◆ **Try it**:
Track down every line below that holds "Sort" and copy it.

Items from a data source
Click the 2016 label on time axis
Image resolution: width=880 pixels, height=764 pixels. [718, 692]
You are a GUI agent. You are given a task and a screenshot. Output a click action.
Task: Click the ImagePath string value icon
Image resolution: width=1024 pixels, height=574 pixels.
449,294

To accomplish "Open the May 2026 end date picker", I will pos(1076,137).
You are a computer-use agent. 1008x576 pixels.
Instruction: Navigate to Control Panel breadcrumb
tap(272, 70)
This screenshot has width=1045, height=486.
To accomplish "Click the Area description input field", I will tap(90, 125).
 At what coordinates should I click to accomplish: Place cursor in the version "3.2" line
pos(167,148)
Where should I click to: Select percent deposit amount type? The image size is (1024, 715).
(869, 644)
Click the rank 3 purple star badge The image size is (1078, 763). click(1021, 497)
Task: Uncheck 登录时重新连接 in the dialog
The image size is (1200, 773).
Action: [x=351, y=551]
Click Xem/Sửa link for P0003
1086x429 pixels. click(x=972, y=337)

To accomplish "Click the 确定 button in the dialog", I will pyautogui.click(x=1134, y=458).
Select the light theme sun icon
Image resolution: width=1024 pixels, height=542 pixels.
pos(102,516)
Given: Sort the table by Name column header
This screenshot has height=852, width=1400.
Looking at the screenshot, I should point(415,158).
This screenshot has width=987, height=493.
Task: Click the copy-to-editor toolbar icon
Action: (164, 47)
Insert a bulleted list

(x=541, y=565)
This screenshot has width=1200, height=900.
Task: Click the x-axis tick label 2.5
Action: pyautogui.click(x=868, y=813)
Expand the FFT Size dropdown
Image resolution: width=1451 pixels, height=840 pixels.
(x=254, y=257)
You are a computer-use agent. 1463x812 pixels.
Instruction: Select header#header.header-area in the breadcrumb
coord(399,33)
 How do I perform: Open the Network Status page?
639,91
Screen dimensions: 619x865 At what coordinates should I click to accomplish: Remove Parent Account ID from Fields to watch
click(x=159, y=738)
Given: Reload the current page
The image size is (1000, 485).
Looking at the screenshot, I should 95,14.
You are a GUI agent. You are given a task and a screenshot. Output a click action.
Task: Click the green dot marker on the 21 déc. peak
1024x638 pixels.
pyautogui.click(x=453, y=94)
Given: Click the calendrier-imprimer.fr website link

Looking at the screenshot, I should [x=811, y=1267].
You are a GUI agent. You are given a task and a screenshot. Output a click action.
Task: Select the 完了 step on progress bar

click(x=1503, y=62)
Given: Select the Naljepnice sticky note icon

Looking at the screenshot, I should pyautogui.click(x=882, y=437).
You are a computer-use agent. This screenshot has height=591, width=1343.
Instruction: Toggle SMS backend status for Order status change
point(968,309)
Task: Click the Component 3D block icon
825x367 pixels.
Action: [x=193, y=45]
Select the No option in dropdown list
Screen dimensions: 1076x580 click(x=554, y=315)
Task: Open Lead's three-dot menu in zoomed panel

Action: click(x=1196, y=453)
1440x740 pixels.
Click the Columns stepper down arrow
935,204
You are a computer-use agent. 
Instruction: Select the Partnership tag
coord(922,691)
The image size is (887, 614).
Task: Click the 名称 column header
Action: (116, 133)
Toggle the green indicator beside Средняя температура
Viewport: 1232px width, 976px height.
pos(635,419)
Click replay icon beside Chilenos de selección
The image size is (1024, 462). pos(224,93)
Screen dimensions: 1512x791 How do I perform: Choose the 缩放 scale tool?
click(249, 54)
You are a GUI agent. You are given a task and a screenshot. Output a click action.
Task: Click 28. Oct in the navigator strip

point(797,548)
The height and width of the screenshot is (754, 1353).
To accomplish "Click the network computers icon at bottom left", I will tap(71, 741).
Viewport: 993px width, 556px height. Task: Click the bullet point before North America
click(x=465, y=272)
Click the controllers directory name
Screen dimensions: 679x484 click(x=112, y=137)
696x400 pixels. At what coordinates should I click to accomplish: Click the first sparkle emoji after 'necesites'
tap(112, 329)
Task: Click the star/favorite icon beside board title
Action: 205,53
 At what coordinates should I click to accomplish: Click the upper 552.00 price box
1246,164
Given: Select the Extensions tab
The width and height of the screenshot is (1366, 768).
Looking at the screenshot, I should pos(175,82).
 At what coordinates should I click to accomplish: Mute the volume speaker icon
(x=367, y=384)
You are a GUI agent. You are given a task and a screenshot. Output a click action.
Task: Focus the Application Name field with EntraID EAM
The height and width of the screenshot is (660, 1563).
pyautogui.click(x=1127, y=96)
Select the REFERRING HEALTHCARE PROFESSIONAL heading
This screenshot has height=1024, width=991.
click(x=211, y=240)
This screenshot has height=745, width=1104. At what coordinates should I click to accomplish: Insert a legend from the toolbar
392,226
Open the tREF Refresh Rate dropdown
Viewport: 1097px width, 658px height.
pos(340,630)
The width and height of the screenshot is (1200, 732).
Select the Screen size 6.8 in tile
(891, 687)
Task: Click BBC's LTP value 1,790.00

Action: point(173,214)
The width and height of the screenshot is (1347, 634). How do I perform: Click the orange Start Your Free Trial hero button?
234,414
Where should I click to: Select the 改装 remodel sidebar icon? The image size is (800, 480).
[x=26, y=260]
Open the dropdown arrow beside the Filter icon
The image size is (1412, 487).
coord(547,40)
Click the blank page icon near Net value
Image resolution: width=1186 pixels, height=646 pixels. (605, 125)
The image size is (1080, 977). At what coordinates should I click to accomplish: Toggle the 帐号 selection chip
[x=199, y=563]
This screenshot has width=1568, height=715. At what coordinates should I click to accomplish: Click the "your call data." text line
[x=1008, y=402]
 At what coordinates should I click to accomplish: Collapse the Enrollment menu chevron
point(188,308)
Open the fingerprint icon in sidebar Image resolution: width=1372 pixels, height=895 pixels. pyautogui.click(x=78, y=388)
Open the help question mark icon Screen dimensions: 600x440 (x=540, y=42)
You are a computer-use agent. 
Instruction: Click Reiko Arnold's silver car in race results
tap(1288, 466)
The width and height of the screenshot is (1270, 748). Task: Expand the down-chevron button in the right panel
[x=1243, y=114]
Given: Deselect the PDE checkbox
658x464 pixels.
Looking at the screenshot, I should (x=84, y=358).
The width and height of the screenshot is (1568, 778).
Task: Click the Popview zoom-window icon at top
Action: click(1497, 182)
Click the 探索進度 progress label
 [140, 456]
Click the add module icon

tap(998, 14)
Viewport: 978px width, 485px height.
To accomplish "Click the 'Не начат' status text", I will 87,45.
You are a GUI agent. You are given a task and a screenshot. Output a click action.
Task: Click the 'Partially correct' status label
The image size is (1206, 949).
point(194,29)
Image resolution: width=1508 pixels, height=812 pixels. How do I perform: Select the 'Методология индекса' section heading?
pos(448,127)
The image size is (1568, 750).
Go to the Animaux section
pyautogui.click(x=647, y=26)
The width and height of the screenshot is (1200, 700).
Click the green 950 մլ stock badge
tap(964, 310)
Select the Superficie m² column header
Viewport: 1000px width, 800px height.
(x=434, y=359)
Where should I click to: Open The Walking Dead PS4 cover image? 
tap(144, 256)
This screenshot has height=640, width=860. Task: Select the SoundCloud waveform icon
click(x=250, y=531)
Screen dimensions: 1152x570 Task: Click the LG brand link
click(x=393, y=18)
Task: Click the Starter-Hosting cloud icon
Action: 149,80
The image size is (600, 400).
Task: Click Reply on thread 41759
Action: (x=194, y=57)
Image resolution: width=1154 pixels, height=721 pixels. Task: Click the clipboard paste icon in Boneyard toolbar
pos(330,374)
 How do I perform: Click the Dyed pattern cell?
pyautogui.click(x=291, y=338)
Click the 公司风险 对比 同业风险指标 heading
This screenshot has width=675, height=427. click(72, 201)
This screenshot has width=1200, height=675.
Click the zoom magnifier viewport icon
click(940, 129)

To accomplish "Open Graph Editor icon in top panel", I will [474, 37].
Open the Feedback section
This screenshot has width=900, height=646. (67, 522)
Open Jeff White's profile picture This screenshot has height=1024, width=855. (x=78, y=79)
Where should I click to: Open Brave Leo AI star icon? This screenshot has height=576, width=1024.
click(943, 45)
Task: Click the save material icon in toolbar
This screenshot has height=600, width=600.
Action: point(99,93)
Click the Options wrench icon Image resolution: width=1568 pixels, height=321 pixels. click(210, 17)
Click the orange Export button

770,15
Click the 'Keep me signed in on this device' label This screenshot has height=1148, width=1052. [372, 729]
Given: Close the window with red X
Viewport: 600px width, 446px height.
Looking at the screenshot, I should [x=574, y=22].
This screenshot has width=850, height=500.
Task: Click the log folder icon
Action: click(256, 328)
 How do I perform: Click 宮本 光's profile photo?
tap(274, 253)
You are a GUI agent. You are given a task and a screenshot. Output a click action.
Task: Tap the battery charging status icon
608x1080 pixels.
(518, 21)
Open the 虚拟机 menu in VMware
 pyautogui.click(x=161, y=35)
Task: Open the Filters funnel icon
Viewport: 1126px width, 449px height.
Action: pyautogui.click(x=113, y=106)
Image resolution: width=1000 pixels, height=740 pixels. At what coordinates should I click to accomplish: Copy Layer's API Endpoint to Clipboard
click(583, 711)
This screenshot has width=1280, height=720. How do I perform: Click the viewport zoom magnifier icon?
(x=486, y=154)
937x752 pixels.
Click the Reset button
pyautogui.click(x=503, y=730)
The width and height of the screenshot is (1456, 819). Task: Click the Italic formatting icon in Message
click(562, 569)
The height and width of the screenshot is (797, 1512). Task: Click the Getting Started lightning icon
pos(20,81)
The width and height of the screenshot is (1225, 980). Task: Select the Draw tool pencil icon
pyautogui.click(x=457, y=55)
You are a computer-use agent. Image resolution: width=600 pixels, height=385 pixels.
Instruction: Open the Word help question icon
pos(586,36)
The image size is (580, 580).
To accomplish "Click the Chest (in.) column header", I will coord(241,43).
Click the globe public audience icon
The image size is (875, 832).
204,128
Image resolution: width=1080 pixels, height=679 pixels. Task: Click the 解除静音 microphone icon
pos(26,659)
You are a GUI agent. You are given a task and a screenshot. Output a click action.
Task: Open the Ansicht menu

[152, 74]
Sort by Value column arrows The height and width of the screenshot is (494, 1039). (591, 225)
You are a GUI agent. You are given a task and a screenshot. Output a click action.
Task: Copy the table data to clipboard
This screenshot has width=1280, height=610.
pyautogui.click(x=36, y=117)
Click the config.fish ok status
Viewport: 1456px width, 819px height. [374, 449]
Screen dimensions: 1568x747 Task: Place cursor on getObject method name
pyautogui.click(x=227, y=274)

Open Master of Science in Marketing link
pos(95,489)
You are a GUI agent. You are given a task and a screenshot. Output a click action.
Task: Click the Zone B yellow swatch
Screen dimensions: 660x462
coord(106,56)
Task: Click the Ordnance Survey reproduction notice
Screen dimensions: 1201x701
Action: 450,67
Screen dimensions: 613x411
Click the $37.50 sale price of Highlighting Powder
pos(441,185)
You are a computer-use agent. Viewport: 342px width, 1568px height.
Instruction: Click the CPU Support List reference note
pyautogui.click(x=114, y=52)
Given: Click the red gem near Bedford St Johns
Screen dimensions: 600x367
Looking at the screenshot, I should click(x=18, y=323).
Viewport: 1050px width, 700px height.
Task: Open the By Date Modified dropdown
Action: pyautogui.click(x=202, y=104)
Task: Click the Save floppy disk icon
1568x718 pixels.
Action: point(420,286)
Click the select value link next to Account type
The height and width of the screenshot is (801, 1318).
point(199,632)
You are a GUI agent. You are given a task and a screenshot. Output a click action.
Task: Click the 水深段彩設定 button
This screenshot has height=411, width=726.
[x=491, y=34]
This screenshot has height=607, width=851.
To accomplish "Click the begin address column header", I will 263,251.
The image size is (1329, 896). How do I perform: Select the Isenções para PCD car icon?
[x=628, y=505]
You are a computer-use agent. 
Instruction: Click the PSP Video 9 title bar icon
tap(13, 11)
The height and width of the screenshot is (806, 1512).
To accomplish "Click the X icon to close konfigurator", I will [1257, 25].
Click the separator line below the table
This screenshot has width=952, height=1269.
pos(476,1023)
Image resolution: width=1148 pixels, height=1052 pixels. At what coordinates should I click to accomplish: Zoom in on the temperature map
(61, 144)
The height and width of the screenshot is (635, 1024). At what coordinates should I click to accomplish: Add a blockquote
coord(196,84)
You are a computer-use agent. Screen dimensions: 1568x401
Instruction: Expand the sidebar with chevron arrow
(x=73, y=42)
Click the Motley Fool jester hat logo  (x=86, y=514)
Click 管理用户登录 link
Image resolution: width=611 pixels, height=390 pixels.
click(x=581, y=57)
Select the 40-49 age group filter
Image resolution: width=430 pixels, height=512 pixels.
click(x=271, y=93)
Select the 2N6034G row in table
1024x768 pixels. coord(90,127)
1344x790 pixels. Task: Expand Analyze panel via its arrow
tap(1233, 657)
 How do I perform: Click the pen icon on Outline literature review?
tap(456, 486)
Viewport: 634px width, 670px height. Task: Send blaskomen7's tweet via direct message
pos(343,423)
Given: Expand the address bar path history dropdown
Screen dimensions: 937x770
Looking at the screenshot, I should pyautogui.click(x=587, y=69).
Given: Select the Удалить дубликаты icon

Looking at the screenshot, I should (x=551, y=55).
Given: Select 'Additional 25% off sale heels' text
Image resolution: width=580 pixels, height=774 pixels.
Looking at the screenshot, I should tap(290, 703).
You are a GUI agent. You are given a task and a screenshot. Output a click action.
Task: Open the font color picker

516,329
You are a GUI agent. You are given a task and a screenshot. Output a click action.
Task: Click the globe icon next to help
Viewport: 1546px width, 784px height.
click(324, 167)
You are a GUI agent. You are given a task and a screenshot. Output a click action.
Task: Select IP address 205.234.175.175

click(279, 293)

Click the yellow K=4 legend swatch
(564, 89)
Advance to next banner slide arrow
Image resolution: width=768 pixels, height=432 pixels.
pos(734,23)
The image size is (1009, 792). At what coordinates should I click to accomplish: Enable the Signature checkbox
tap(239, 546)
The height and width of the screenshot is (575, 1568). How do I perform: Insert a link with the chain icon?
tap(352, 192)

◆ **Answer area**:
Given: Sort the table by Name column header
Sort by Value column arrows The height and width of the screenshot is (494, 1039). (591, 225)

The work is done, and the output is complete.